If you bought CIA.com, those at CIA.gov would likely take notice.

The Department of the Interior at DOI.gov has a counterpart in this scammy link site at DOI.com, but maybe you could buy it and change it.


Some of these .coms are legitimate businesses that just happen to have chosen basic names that happen to overlap with those used by .govs. 

At State.gov you can learn about the Department of State, but at State.com you can learn about a new social media platform. 

The Department of Defense at DOD.gov does not likely sponsor the guitar pedals sold at DOD.com

Healthcare.com is absolutely not Healthcare.gov. But you can still get some health care there. 

The Neptune Shipping Agency at NSA.com is not monitoring your emails like the National Security Agency at NSA.gov. We think. 


Some of these .coms are are neither mistakes nor for sale. For instance, FBI.com states that it is "Coming Soon." The site's operators, Digimedia.com, did not respond to our request for comment. The mystery continues.  

Maybe someone at FBI.gov is on the case of exactly WHAT is coming to FBI.com.

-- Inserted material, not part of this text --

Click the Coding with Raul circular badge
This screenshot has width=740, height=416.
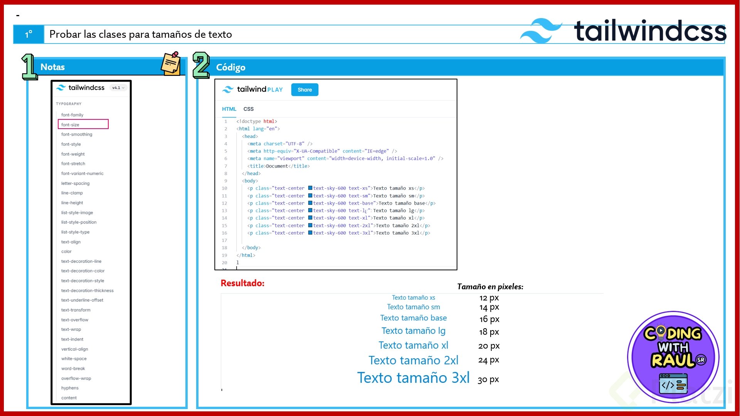click(673, 357)

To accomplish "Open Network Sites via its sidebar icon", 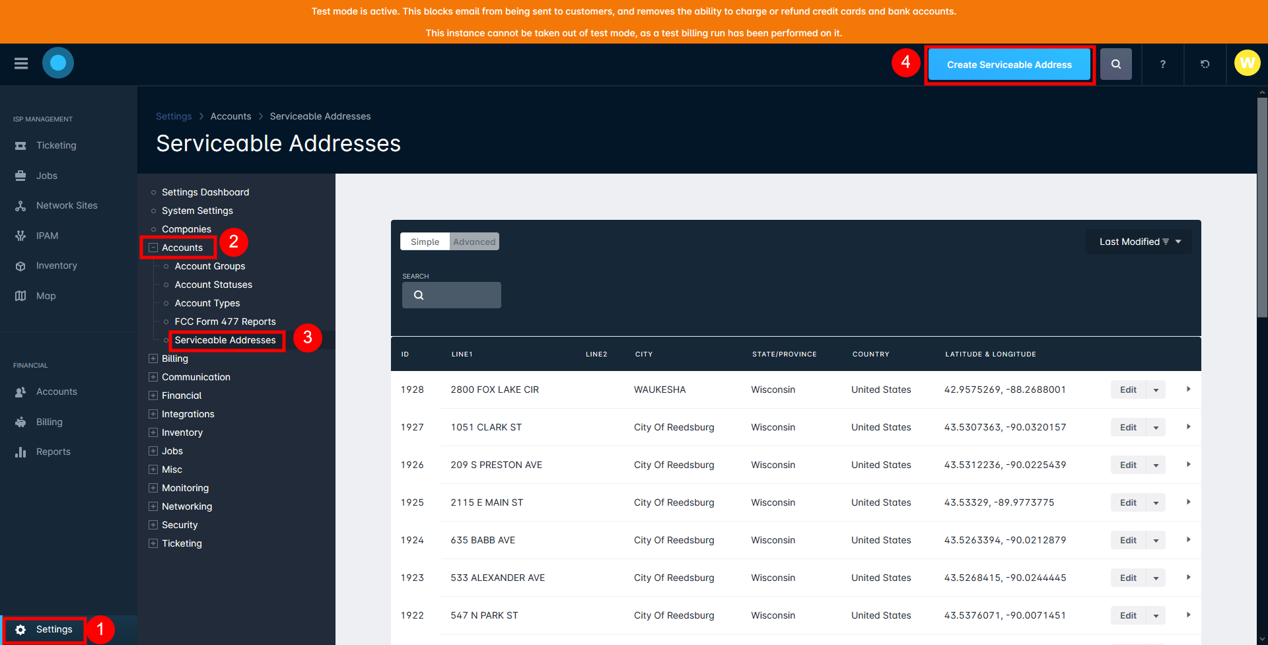I will [20, 205].
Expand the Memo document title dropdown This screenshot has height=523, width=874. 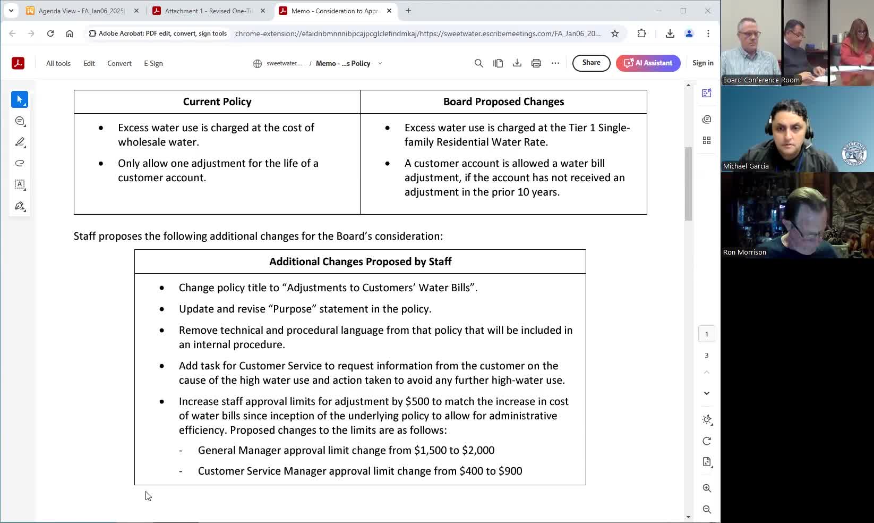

The Bureau of Alcohol, Tobacco, Firearms, and Explosives at ATF.gov likely have nothing to do with whatever strange pink thing is going to happen on ATF.com.

Ed.gov is the home of the U.S. Department of Education. Ed.com is the home of two odd, downloadable widgets described as "Fun Software."


These sites seem to have been built in the hope that someone will accidentally stumble on them and end up staying..

Looking for the United States Senate at Senate.gov? Don't be fooled by Senate.com, even with their picture of George Washington.

Benefits.gov desperately wants you to take advantage of beneficial programs. Benefits.com desperately wants you to purchase the rights to the word "Benefits" as a brand. 

We see what you did there NASA.com. (For space and science, visit NASA.gov)

Maybe strangest of all, the U.S. House of Representatives at House.gov, can be mistaken for House.com, which is a Chinese site full of pictures of women in bikinis.


Lastly, at least one agency is not putting up with all this internet tomfoolery.

It is unclear whether the Department of Homeland Security at DHS.gov are behind DHS.com being blocked, but it seems like the kind of thing they'd do.